### Exercise objective
One part of the entries below is wanted: the lines from the one containing "The image size is (942, 706)." through the one containing "The width and height of the screenshot is (605, 239).". Write those out exactly and nothing else.

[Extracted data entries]
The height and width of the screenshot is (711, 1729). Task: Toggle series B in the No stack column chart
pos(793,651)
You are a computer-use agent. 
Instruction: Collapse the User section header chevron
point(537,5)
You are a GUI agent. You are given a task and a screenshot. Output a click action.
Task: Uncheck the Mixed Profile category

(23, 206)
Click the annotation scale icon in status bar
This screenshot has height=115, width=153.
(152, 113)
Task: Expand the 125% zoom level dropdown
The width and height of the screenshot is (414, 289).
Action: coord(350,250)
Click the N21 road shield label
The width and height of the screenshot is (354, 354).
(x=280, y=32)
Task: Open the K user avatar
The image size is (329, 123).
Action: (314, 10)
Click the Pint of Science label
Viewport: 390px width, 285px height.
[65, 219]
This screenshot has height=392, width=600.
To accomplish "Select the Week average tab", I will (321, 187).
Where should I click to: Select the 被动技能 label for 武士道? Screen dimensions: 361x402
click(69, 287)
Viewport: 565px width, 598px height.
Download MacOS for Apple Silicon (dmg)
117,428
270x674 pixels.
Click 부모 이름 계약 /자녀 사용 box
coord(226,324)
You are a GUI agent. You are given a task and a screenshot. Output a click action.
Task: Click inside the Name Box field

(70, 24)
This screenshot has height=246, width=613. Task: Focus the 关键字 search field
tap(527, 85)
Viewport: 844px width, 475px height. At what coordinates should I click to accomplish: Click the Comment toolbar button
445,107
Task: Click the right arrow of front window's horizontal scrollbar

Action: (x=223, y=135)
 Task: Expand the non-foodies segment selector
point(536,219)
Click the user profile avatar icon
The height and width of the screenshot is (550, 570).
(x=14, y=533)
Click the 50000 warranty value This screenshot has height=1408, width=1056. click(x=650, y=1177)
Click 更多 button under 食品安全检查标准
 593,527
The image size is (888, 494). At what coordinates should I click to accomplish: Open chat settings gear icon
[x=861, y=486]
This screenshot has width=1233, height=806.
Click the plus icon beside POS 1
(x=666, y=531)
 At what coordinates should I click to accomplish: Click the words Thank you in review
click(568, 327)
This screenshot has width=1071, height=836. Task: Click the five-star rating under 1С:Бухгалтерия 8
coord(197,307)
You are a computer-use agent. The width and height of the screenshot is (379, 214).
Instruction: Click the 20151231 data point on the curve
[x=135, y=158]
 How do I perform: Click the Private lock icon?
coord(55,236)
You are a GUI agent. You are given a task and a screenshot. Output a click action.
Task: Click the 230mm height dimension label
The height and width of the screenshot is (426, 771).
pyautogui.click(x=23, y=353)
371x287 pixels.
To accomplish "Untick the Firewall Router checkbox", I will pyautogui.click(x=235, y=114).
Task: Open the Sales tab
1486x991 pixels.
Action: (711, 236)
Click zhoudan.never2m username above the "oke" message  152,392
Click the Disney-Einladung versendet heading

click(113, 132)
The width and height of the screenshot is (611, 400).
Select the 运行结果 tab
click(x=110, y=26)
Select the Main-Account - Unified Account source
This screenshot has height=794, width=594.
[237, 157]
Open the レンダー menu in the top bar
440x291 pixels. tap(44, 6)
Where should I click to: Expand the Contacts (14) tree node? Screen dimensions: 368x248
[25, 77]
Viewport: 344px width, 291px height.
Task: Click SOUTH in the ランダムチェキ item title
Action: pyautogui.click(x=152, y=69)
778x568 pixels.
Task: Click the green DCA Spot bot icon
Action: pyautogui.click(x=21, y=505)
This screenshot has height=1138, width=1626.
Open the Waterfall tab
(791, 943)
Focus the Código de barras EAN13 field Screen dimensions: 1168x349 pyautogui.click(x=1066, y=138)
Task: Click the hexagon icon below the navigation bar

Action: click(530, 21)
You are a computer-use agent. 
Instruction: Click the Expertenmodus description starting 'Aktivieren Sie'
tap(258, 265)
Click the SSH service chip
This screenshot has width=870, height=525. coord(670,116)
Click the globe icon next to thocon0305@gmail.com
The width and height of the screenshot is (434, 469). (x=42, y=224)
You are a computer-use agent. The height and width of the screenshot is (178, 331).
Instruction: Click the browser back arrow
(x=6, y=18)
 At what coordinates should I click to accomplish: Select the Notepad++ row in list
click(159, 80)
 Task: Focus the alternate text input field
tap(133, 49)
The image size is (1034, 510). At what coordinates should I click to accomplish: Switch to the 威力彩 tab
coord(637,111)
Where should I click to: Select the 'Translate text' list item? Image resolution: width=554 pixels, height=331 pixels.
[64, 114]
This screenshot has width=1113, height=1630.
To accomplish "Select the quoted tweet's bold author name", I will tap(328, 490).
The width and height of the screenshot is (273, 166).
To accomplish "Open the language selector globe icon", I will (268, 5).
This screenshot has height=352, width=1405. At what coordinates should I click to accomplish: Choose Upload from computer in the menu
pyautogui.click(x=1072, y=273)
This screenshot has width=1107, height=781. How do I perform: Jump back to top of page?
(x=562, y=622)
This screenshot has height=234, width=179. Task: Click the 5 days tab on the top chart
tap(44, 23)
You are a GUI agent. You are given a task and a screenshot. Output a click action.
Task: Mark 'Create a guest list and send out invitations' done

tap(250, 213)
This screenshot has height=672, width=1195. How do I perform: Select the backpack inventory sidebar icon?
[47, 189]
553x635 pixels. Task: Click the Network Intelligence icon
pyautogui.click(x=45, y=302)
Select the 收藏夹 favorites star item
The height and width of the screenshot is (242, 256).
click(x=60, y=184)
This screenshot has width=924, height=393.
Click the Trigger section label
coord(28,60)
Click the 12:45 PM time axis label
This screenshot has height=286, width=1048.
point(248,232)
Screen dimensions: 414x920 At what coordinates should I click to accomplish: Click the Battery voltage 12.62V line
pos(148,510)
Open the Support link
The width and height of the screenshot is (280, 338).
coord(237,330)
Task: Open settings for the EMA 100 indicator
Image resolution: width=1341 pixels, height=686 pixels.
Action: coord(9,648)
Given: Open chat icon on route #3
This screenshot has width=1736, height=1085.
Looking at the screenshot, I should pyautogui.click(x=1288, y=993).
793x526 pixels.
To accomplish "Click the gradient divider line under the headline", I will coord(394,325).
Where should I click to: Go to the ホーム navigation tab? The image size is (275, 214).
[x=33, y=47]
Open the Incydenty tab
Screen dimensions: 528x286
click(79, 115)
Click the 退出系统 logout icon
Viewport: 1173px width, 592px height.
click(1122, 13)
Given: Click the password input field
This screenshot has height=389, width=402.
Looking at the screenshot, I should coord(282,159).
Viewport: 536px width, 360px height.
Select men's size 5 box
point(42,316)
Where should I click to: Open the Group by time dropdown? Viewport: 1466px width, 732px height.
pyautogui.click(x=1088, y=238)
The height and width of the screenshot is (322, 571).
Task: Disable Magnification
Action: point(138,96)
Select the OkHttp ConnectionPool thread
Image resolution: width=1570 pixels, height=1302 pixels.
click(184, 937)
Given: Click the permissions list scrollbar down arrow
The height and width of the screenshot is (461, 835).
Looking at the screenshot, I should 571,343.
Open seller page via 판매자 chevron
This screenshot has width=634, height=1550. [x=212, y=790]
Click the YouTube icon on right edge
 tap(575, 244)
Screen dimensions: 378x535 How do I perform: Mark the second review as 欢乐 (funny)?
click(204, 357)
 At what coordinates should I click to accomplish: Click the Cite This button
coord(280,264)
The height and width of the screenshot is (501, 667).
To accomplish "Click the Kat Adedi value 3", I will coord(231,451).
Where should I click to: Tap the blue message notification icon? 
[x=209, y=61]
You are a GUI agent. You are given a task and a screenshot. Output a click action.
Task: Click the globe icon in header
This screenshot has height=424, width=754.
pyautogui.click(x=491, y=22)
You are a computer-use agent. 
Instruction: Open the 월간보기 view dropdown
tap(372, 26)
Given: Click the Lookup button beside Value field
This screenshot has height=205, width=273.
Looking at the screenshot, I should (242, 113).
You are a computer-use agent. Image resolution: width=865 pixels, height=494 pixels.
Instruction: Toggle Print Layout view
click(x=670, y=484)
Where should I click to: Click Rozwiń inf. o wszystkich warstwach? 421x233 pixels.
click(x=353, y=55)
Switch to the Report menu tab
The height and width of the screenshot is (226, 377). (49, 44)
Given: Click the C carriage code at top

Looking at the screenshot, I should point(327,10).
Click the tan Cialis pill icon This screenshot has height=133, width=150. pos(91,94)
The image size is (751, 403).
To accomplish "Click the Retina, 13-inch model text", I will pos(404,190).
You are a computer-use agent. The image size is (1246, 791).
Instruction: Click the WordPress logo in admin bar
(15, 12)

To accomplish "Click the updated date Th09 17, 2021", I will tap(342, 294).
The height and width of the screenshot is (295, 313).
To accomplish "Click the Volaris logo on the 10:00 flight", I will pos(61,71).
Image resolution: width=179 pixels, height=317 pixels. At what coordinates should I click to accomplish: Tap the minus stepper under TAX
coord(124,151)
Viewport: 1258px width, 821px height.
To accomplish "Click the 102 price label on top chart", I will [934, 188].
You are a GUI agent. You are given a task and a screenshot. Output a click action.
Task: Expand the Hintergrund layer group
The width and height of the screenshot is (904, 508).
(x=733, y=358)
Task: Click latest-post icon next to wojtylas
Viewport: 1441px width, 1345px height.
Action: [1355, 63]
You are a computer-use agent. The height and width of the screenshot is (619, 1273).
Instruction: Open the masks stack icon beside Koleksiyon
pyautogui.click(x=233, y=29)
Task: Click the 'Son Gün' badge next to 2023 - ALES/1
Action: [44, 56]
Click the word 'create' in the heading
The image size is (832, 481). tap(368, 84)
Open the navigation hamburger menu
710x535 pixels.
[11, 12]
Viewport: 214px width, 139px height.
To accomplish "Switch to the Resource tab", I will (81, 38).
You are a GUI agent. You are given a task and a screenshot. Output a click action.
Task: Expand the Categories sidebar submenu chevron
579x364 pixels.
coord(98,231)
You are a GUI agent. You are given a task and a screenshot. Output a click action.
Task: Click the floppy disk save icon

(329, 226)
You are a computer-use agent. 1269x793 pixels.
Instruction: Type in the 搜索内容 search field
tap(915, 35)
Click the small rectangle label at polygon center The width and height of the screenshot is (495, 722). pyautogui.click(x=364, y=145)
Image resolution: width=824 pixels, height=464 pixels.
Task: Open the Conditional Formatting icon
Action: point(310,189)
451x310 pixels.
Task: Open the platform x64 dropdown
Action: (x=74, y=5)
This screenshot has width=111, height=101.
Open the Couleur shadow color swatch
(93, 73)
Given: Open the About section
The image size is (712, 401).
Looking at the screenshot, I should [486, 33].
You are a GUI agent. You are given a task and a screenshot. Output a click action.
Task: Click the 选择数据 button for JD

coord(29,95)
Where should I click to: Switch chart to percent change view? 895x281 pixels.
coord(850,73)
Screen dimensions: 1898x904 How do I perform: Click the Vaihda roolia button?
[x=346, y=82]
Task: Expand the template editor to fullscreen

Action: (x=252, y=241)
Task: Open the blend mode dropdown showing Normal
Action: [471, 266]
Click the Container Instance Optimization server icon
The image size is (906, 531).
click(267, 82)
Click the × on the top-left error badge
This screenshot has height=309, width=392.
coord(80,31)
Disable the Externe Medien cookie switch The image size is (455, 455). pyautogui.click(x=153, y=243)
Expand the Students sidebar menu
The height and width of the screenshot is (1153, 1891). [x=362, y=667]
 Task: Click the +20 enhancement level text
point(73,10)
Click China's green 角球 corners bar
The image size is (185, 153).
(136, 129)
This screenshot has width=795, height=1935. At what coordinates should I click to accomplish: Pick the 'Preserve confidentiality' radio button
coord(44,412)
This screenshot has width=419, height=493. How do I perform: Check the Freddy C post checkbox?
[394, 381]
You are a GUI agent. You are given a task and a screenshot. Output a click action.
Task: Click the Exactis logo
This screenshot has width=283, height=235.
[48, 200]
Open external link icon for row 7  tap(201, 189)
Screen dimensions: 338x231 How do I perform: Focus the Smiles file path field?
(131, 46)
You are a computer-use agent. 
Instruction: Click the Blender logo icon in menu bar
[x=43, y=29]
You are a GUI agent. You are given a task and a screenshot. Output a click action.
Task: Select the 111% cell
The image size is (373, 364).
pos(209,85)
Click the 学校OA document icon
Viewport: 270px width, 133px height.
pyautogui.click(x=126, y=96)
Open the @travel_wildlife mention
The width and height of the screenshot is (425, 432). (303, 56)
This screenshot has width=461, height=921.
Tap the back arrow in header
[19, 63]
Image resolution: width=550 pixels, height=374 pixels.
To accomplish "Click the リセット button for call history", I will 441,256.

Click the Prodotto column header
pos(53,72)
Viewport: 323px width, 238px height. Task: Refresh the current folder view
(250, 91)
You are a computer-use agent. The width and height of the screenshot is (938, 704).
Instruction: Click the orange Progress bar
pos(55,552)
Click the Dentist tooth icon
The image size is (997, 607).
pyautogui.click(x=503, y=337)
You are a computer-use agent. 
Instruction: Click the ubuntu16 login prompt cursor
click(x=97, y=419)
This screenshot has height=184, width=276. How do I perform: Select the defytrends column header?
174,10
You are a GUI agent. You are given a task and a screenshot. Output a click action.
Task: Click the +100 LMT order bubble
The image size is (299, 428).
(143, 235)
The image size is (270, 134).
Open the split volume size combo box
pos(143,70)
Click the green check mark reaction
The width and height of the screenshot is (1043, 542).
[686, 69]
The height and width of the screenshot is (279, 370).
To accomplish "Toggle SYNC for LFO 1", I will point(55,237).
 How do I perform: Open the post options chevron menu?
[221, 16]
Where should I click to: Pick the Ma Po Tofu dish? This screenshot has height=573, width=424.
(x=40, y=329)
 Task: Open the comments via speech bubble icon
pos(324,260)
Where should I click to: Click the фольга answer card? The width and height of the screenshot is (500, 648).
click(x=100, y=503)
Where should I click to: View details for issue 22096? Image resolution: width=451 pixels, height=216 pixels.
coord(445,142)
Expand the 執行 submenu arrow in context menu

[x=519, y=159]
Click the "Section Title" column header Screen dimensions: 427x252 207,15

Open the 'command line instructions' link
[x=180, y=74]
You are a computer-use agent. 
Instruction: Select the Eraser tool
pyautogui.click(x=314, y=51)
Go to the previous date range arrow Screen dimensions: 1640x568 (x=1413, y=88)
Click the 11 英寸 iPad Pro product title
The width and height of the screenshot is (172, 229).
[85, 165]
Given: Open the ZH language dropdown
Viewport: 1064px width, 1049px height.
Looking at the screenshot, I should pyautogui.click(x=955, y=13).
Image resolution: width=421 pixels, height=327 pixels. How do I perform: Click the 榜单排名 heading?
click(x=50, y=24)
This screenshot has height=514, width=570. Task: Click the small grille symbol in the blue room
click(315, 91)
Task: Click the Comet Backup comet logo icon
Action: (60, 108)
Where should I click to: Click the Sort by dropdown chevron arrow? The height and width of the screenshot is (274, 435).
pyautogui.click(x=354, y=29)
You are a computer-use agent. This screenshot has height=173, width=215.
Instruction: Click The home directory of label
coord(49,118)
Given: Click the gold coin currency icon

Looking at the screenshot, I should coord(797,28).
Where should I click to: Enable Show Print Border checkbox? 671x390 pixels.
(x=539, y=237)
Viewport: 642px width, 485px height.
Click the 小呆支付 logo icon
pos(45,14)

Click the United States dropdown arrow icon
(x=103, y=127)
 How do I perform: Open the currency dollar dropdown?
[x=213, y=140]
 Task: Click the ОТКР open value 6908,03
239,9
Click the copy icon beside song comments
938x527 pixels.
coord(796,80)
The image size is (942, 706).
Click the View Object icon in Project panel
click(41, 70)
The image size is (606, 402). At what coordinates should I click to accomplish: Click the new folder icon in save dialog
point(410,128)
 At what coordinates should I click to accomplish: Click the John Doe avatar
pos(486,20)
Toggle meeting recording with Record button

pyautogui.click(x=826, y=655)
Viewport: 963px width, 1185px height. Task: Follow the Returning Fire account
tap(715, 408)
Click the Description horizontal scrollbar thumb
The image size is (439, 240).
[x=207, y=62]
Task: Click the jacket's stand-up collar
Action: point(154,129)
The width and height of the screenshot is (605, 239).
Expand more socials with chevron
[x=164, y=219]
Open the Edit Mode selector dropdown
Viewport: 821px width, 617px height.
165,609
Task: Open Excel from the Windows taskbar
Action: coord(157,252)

### Response for this exercise
The image size is (942, 706).
Click the View Object icon in Project panel
click(41, 70)
The image size is (606, 402). At what coordinates should I click to accomplish: Click the new folder icon in save dialog
point(410,128)
 At what coordinates should I click to accomplish: Click the John Doe avatar
pos(486,20)
Toggle meeting recording with Record button

pyautogui.click(x=826, y=655)
Viewport: 963px width, 1185px height. Task: Follow the Returning Fire account
tap(715, 408)
Click the Description horizontal scrollbar thumb
The image size is (439, 240).
[x=207, y=62]
Task: Click the jacket's stand-up collar
Action: point(154,129)
The width and height of the screenshot is (605, 239).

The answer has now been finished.